- [TASK DESCRIPTION]: The answer should consist solely of the lines from the first one below through the line containing "This screenshot has height=563, width=680.", copied exactly.

(Records from a data collection)
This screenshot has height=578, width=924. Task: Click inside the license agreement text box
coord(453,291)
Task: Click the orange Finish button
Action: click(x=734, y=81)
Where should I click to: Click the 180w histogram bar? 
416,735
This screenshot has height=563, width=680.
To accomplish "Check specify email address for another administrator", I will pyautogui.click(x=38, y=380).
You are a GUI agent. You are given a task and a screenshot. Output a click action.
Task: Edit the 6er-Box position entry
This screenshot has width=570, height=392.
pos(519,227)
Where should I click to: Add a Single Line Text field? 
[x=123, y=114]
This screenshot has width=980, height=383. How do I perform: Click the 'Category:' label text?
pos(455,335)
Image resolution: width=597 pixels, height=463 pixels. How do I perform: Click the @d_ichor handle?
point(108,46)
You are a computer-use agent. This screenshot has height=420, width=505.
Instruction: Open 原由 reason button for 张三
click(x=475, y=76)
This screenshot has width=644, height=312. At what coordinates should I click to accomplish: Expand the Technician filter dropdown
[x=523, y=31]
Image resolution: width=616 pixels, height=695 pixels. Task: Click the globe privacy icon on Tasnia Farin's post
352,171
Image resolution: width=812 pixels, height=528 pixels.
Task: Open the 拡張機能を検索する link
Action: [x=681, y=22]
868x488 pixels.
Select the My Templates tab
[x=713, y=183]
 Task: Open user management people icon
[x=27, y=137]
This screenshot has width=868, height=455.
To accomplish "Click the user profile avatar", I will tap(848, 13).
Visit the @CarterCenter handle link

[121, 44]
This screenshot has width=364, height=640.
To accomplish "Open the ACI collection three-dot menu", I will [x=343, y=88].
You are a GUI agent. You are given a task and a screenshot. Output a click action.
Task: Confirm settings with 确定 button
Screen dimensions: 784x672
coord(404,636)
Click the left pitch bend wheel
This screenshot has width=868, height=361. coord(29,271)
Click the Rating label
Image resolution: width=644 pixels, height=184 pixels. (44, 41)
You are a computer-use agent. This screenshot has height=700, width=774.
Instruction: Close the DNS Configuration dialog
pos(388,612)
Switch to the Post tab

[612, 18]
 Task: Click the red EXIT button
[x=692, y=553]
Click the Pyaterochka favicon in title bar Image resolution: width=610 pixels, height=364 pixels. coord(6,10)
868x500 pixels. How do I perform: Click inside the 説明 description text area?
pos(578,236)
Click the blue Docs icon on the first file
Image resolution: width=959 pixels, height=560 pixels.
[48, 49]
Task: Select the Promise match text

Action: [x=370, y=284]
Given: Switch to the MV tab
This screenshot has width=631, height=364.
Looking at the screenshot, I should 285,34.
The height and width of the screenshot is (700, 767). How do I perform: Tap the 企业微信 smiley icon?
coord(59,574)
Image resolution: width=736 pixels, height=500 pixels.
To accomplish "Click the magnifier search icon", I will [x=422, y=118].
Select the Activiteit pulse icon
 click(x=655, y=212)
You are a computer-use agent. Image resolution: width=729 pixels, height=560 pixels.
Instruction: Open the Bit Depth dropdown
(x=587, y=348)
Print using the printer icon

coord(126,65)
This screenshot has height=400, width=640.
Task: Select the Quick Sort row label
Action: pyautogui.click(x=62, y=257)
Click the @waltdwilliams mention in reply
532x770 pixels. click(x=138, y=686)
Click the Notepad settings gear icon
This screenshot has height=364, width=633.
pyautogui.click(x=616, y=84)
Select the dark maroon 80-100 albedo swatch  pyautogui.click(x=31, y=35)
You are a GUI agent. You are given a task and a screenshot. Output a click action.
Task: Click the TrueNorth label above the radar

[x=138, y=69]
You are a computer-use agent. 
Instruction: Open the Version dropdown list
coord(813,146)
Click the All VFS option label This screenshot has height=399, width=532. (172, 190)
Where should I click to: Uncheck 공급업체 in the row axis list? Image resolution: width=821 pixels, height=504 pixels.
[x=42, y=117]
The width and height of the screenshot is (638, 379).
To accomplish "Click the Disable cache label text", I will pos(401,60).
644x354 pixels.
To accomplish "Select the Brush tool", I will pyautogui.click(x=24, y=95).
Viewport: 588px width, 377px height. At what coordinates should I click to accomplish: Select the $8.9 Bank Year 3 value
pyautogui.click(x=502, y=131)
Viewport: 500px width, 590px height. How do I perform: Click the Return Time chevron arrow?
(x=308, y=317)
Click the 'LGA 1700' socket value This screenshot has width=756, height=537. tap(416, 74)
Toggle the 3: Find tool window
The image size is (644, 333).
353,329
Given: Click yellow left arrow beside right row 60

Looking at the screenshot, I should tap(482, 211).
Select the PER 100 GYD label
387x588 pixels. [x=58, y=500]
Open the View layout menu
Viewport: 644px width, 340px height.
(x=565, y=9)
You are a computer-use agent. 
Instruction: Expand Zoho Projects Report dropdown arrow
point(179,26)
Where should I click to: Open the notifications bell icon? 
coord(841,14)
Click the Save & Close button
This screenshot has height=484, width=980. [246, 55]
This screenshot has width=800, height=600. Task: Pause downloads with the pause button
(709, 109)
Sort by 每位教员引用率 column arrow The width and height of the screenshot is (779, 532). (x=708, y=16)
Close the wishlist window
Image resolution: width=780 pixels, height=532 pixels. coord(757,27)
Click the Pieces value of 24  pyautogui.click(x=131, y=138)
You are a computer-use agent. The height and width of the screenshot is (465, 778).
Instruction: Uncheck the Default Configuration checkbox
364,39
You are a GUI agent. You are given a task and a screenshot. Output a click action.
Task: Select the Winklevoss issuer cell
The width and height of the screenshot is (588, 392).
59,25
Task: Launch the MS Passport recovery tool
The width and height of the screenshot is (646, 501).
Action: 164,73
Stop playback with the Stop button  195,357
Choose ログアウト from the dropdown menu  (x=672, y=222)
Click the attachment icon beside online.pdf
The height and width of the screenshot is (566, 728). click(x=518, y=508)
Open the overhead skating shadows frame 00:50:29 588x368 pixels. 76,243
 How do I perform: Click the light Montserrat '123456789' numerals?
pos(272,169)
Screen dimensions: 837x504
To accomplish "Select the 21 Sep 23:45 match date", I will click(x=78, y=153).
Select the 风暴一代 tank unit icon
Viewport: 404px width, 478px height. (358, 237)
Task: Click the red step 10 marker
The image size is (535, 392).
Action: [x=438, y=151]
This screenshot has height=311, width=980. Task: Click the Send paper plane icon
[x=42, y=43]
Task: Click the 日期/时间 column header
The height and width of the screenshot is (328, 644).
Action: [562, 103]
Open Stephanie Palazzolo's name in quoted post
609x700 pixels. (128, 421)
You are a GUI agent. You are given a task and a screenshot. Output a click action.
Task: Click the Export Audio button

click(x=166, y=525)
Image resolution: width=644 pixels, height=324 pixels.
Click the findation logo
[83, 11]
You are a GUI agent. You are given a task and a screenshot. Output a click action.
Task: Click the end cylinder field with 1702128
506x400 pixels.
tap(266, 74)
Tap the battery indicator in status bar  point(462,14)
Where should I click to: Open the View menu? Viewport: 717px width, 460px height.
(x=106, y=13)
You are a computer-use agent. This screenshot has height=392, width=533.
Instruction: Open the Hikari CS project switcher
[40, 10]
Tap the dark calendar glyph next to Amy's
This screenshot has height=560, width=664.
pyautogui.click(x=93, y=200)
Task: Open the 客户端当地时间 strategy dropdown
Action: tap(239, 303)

- [EXPECTED ANSWER]:
This screenshot has height=578, width=924. Task: Click inside the license agreement text box
coord(453,291)
Task: Click the orange Finish button
Action: click(x=734, y=81)
Where should I click to: Click the 180w histogram bar? 
416,735
This screenshot has height=563, width=680.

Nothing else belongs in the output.